▶ _About this exercise_:
Show each line of the entries below in which the word "screenshot" appears.

▶ _Given records_:
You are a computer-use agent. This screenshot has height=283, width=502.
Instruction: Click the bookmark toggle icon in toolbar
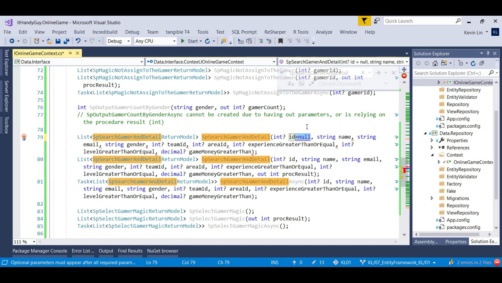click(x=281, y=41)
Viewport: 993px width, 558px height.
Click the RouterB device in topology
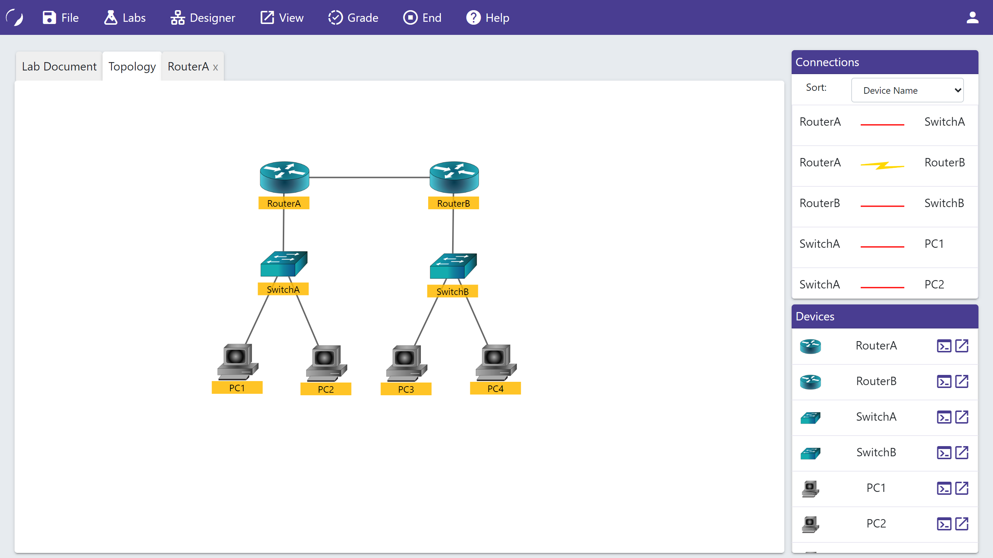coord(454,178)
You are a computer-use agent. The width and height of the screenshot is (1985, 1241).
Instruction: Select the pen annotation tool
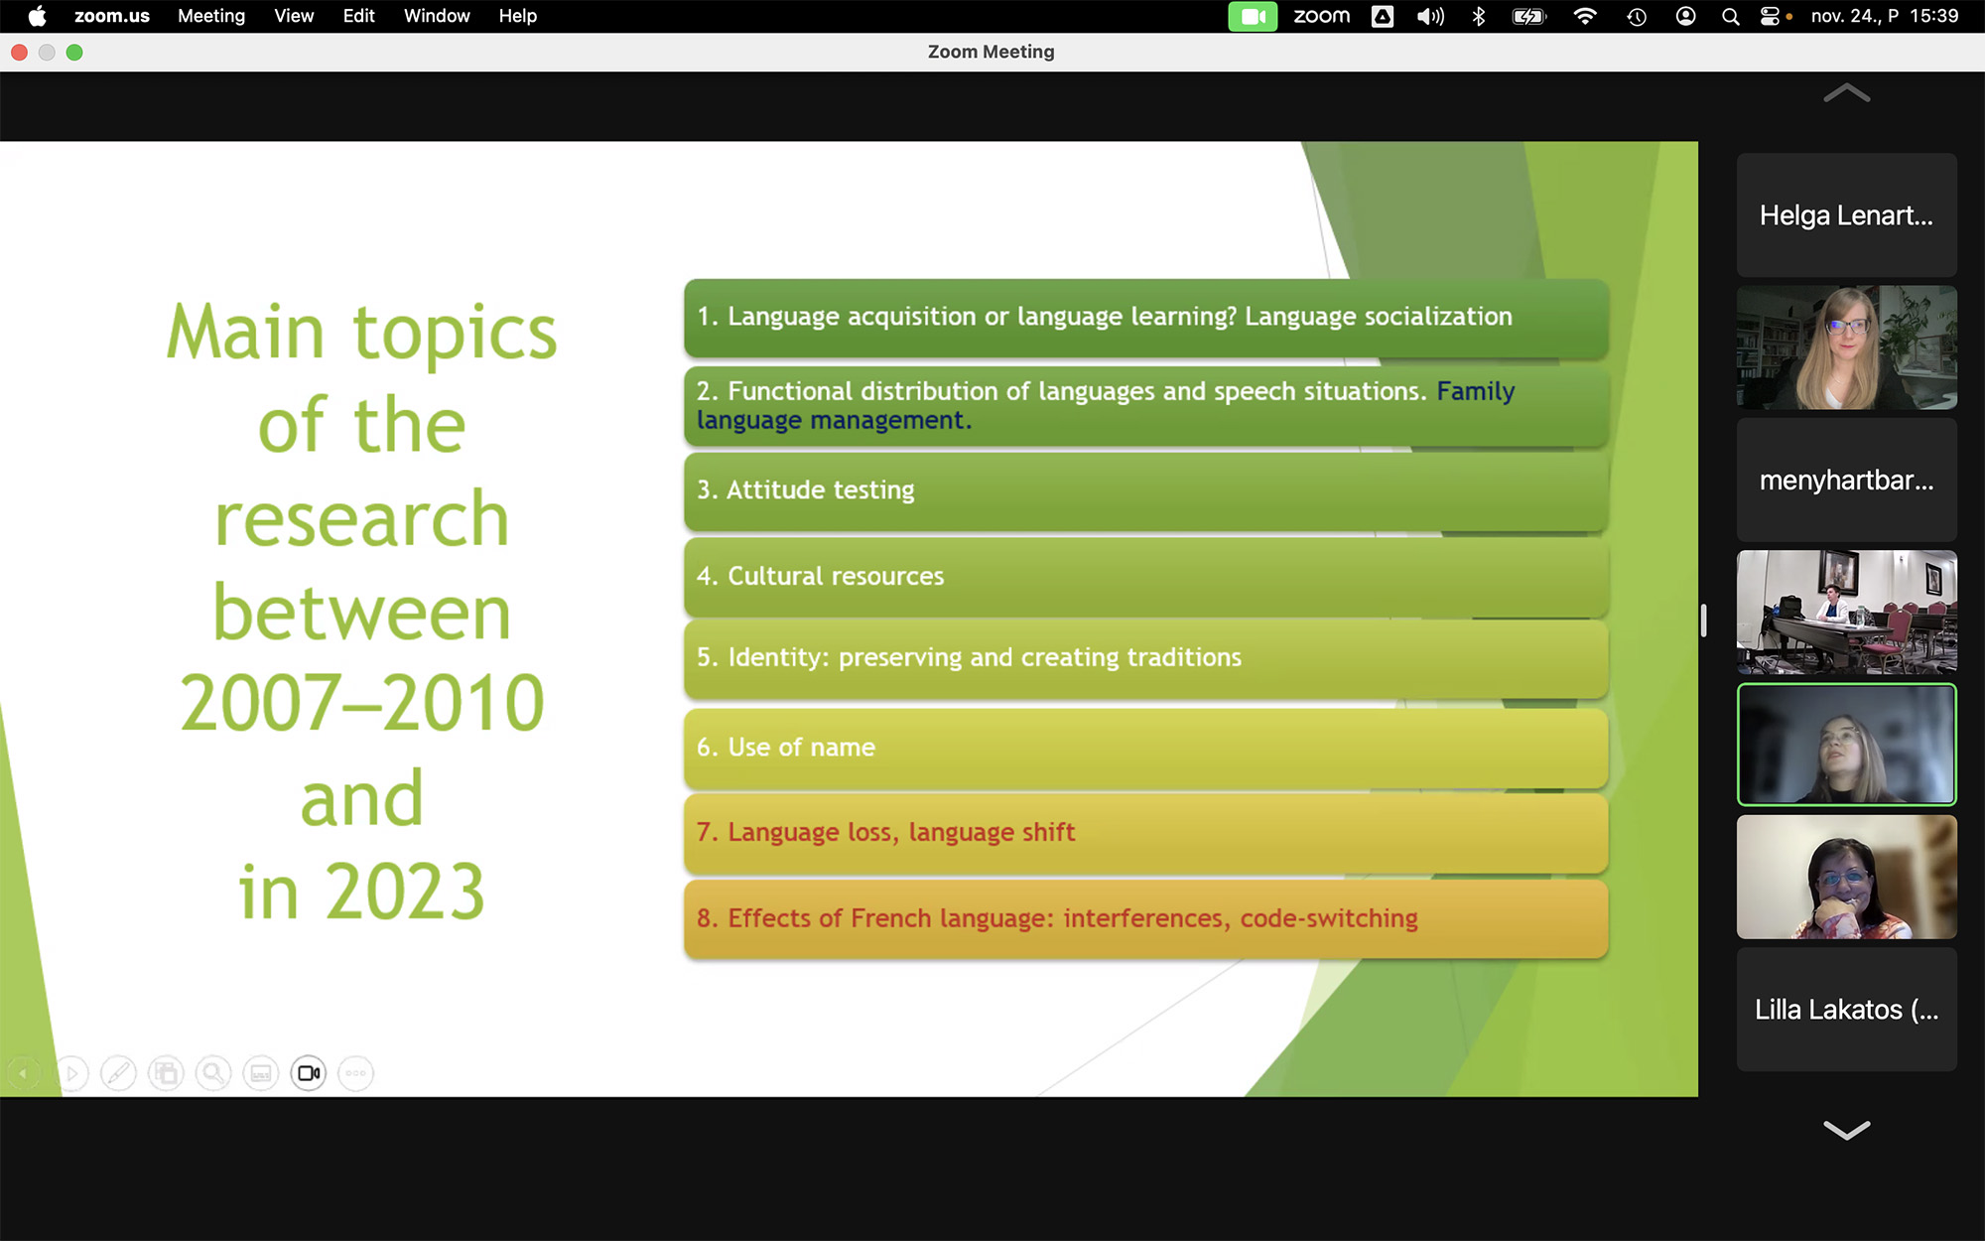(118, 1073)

▶ _Answer to this task_:
You are a computer-use agent. This screenshot has height=283, width=502.
You are a computer-use agent. The width and height of the screenshot is (1985, 1241).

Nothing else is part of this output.